▶ [Assignment]: From the entries below, return exactly the lines beginning at the one that contains "september 2020 (31, 1809)" and ending at the one that contains "november 2021 (30, 1642)", both of them included, and only those lines.

*-*-*

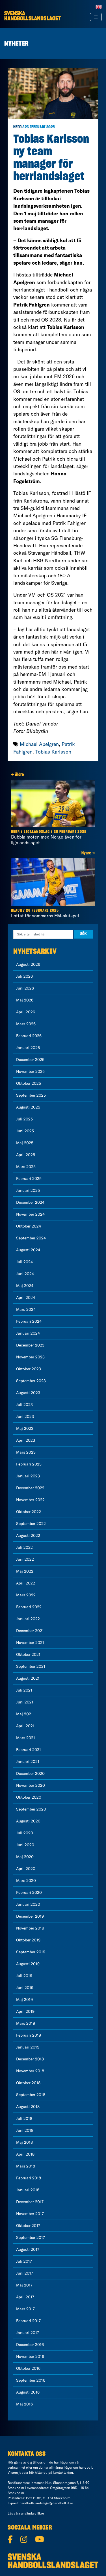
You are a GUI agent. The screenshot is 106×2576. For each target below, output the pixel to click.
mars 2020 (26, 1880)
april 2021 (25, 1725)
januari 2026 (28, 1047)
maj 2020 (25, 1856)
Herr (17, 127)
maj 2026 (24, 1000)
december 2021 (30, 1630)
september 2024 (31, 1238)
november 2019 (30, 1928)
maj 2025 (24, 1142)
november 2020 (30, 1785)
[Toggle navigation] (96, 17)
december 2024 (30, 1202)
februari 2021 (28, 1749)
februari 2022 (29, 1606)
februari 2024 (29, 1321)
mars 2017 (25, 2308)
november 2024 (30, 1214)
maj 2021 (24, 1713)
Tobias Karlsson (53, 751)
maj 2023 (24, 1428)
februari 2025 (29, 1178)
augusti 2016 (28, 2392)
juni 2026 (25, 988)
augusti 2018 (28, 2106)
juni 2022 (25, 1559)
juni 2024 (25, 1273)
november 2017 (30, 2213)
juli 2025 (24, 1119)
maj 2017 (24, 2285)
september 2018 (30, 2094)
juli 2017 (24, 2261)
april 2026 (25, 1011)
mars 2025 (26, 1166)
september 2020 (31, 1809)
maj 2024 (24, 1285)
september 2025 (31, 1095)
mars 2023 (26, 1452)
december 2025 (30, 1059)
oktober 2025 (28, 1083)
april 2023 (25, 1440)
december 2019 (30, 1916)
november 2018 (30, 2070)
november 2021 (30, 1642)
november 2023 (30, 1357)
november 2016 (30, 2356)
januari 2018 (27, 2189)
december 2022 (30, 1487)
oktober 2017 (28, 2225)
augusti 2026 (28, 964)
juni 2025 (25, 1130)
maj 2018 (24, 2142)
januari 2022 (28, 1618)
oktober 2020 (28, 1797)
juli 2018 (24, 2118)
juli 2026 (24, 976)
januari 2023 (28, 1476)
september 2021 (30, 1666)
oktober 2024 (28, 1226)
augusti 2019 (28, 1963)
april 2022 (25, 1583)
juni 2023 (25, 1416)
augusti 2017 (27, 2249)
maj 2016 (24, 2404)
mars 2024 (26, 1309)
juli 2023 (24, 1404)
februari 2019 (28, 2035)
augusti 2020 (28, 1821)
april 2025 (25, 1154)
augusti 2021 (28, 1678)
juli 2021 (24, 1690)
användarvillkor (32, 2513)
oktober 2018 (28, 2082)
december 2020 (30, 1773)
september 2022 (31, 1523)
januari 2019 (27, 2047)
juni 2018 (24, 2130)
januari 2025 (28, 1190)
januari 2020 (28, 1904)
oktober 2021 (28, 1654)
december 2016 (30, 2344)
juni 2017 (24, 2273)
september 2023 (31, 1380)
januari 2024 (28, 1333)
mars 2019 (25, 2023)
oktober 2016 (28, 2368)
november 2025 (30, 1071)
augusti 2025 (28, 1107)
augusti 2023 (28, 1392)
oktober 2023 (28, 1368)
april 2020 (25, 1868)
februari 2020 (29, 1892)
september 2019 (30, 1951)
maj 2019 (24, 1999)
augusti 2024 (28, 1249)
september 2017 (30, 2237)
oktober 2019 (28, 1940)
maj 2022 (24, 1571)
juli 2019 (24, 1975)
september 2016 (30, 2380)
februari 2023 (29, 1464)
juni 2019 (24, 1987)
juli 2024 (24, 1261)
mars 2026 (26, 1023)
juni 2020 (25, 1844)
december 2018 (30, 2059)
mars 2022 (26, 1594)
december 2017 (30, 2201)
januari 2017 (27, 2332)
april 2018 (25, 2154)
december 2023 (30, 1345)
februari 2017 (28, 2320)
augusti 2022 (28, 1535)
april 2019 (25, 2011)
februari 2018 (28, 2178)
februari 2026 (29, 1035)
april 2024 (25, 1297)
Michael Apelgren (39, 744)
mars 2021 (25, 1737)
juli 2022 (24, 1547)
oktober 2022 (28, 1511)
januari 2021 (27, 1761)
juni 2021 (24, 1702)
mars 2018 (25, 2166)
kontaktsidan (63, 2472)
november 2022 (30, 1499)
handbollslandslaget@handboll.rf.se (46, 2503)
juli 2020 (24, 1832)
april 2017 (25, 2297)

*-*-*

▶ [Solution for this exercise]:
september 2020 (31, 1809)
maj 2024 (24, 1285)
september 2025 (31, 1095)
mars 2023 (26, 1452)
december 2025 (30, 1059)
oktober 2025 (28, 1083)
april 2023 (25, 1440)
december 2019 (30, 1916)
november 2018 (30, 2070)
november 2021 (30, 1642)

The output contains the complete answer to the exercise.